In last week’s Throne Speech, the Federal Government announced an ambitious plan to ‘create significant new protected areas’. A National Conservation Plan, a park in the Rouge River Valley, marine and northern conservation were all mentioned in this important speech that sets out the government’s agenda for the next session of Parliament.

In today’s federal budget, despite a general approach to cutting back federal spending, the government did commit to some partial funding of the creation of the Mealy Mountains National Park. It is important that we understand a key thing about conservation: it is a relatively inexpensive way to improve our environment and to help connect Canadians to our natural heritage. There is significantly more to do, but in the coming years, we look forward to seeing a broad vision that comes out of a National Conservation Plan.

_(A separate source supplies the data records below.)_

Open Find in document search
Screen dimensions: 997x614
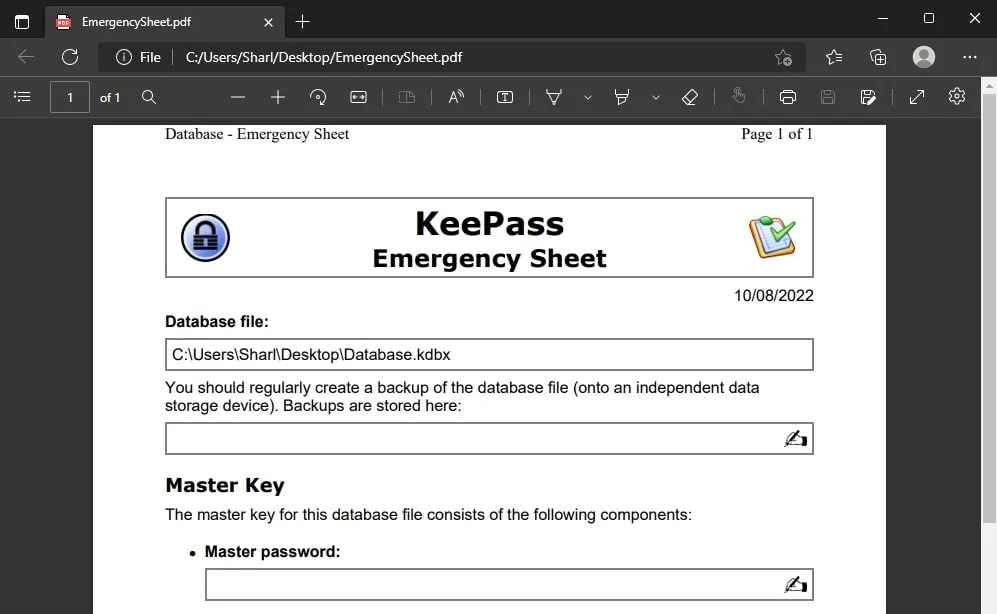pos(149,97)
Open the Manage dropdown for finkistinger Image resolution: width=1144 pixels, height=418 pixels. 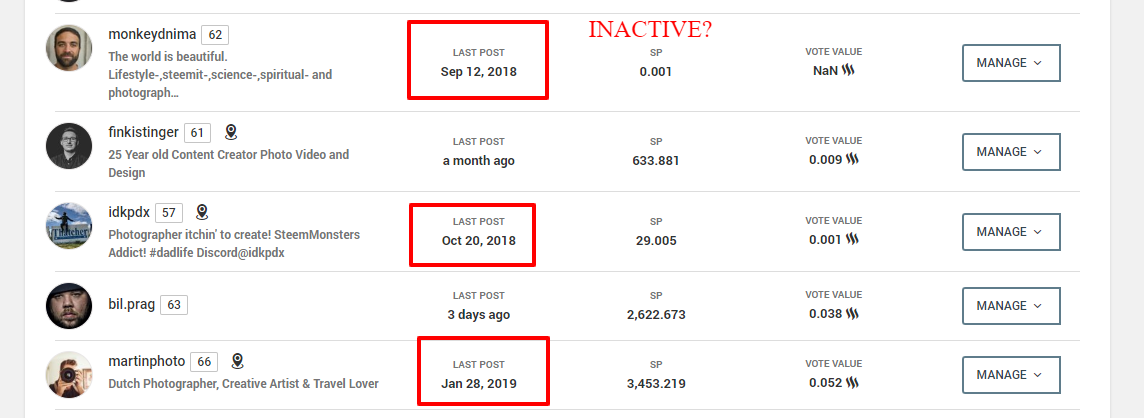[1010, 152]
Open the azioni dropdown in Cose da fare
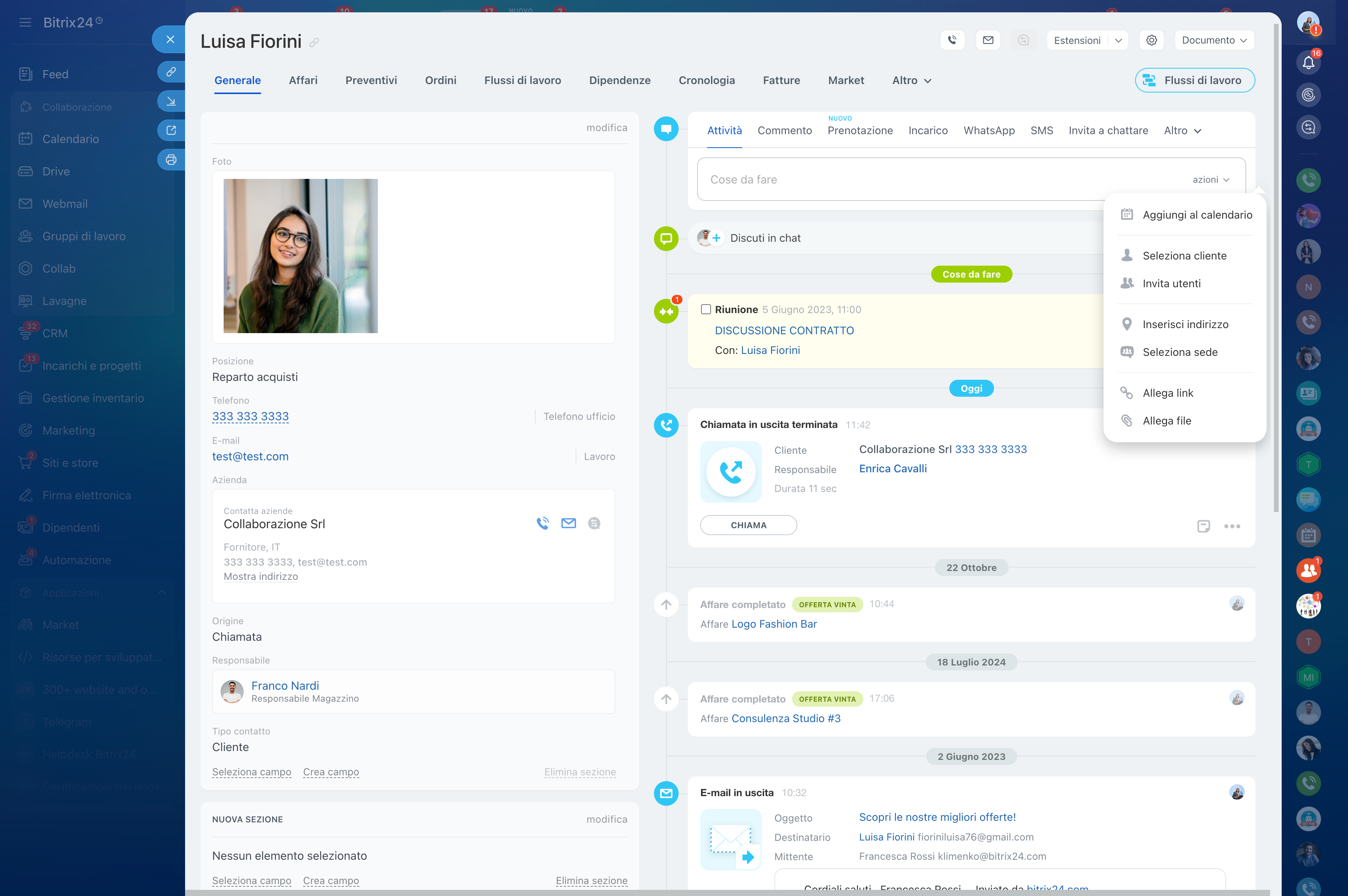The width and height of the screenshot is (1348, 896). coord(1210,179)
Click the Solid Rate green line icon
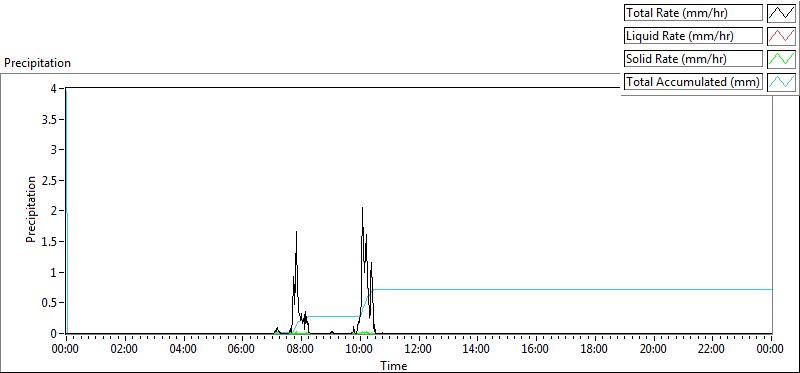This screenshot has width=800, height=373. coord(782,59)
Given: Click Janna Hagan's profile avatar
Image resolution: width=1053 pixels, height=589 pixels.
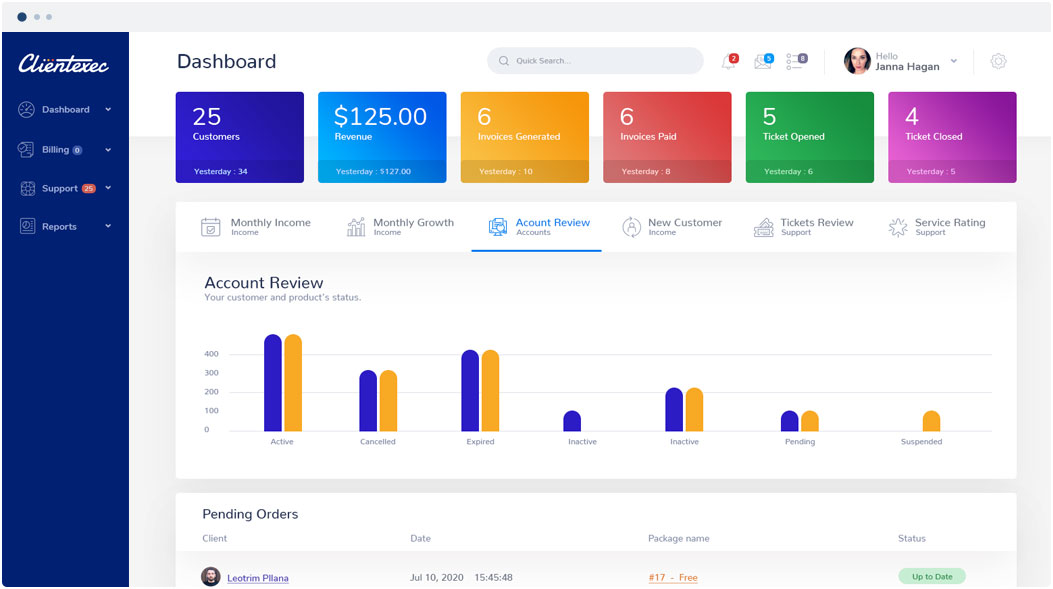Looking at the screenshot, I should tap(857, 61).
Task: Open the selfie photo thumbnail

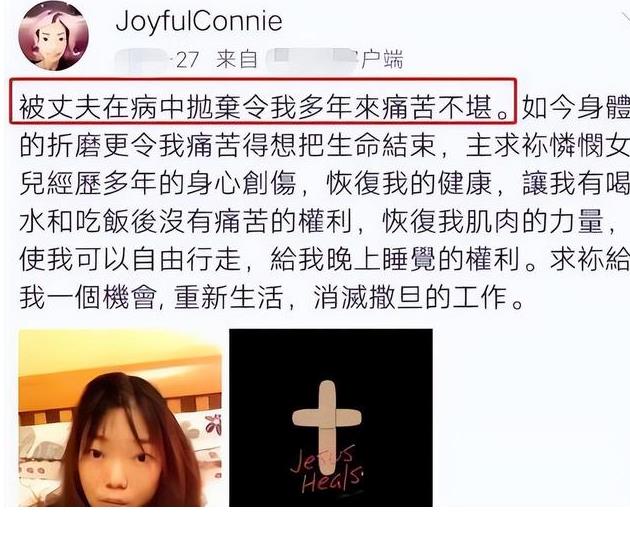Action: click(120, 418)
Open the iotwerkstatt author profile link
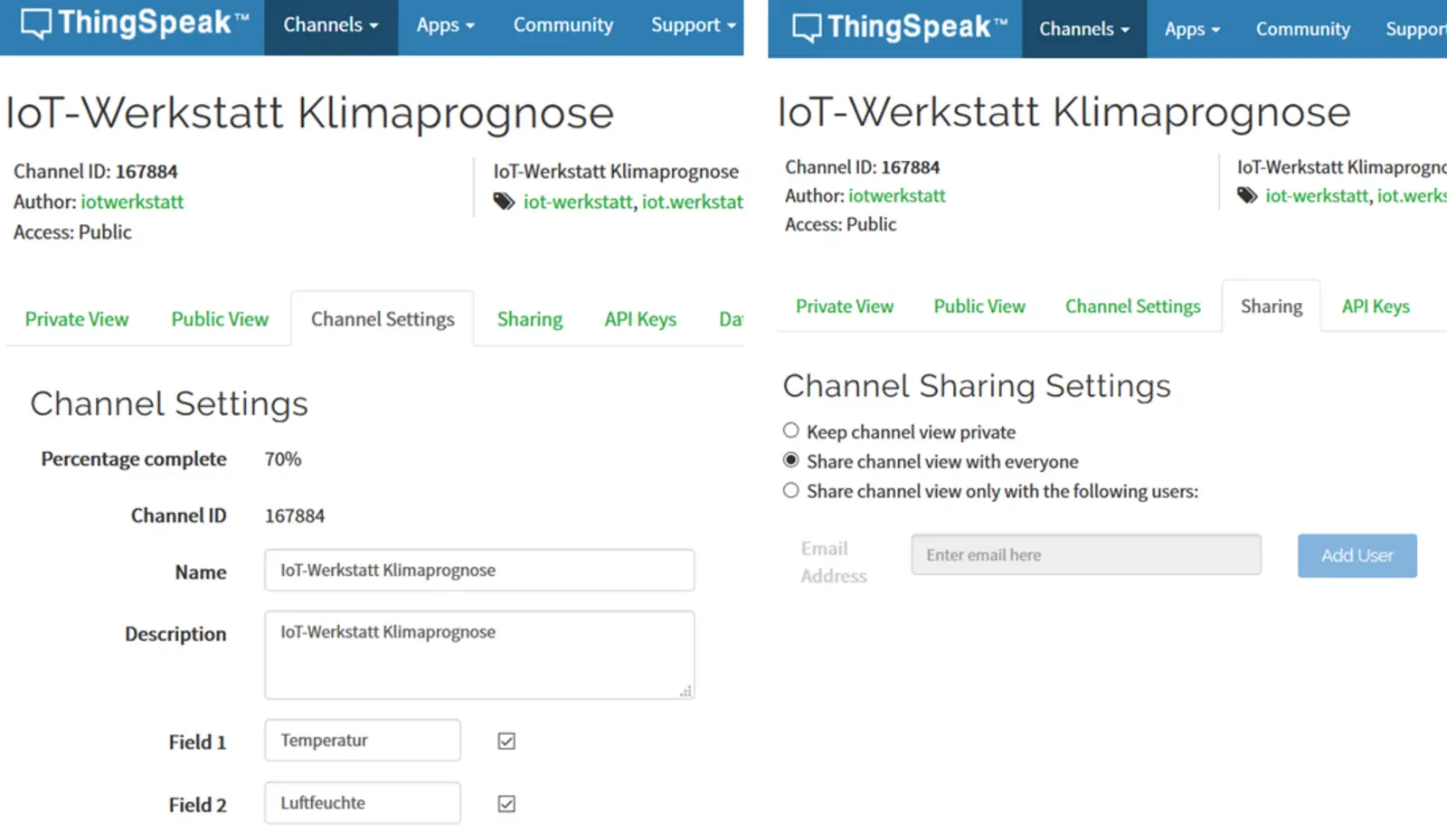Screen dimensions: 1447x840 pyautogui.click(x=132, y=202)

What I’d love to see in such a plan is multi-level involvement (all government levels and indigenous communities) in connecting our wilderness areas so that they allow wildlife to roam unimpeded by human disturbance. With global climate change, north-south corridors are more important than ever. We also need to see new large landscapes protected that help us build towards our goal of protecting at least 50% of Canada’s wilderness. There needs to be sustainable and thoughtful development on the rest of the landscape, particularly in areas that are adjacent to the protected areas. And as you may have seen in today’s Globe and Mail, we also need to do something about our marine ecosystems that are largely unprotected, despite having the world’s longest coastline.

A few steps taken, a much longer journey to travel. I look forward to working with Federal MPs from all parties to help build that vision.